Quanto custam os malefícios do tabaco no país, ninguém sabe ao certo. Uma estimativa parcial elaborada em 2005 apontava para 490 milhões de euros por ano, apenas em internamentos hospitalares, consultas e exames. Não estão aí contabilizadas outras componentes do custo social do tabaco, como medicamentos, consultas privadas,  prestações sociais ou o impacto do fumo passivo.

No Reino Unido, está agora em discussão pública uma nova taxa a aplicar sobre o lucro das tabaqueiras. A ideia é onerar o produtor e não apenas o consumidor.

Mas ao mesmo tempo em que se testam novos passos, há ainda trabalho de casa por fazer. “É importante que todos os países adoptem as medidas da Convenção Quadro para o Controlo do Tabaco, da OMS”, afirma Amanda Sandford, da organização britânica Action on Smoking and Health (ASH).

Adoptada em 2005, esta convenção urge os seus 190 signatários a adoptarem medidas que estão já em curso nalguns países, mas não noutros, como o aumento do preço do tabaco, a proibição da publicidade ou as restrições ao fumo em espaços fechados. “Todos os países do mundo deveriam estar alinhados com essas medidas. Isto teria um impacto dramático na redução dos hábitos tabágicos no mundo”, diz Amanda Sandford.

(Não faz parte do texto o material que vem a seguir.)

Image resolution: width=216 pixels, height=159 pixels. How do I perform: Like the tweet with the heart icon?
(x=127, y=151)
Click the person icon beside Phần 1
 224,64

A realidade, porém, não é essa. Sem medidas adicionais, o consumo de tabaco pode aumentar drasticamente em África e no Leste do Mediterrâneo nos próximos dez anos, segundo um estudo publicado em Março na revista científica Lancet. Entre mais de 170 países avaliados, menos da metade está no bom caminho para reduzir a prevalência do tabaco em 30% até 2025, em relação a 2010 – uma meta voluntária adoptada pela OMS em 2013. Em 2025, diz o estudo, haverá 1100 milhões de fumadores no mundo.

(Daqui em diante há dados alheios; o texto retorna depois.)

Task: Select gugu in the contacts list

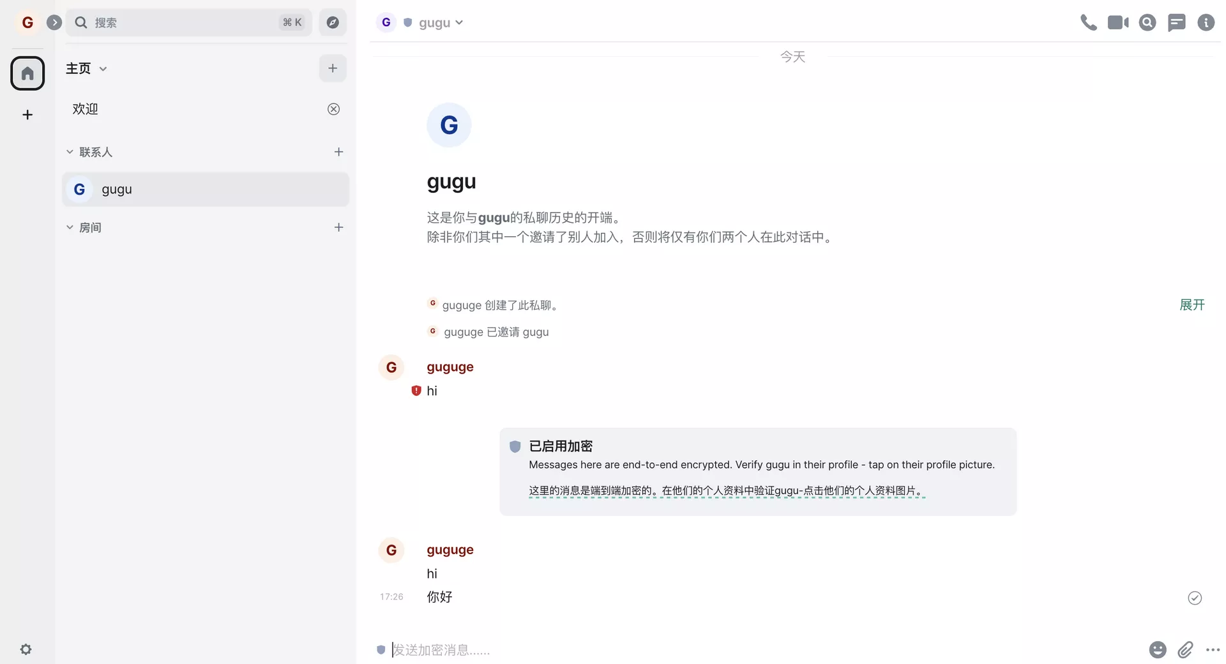Action: [204, 190]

De qualquer forma, nos dez anos da convenção da OMS, 80% dos países signatários reforçaram de alguma forma a sua legislação anti-tabágica, o custo de um maço de tabaco subiu em média 150% e há já países com embalagens cobertas a 85% com mensagens de alerta.

Ainda assim, seis milhões de pessoas morrem por ano devido ao tabaco, diz a OMS. Em Portugal, são cerca de 12 mil mortes. “Perdemos todos os dias 30 pessoas por causa do tabaco. É como se caísse um avião todas as semanas”, afirma Emanuel Esteves, da Coppt.

O consumo está a cair em Portugal entre os homens, mas a subir entre as mulheres. Os dados mais recentes indicam que um em cada cinco portugueses é fumador. “Temos de ter uma meta, senão vamos sempre estar a fazer coisas só porque a União Europeia nos exige”, acrescenta Esteves.

O director-geral de Saúde, Francisco George, acredita que o reforço das medidas anti-tabágicas e a consciência dos cidadãos vão ser suficientes para reduzir ao mínimo a prevalência do tabaco no país. "Dentro de dez a vinte anos, quem fumar estará a exibir", antecipa. “A própria indústria tabaqueira vai ter de perceber este fenómeno e terá de recuar”, conclui.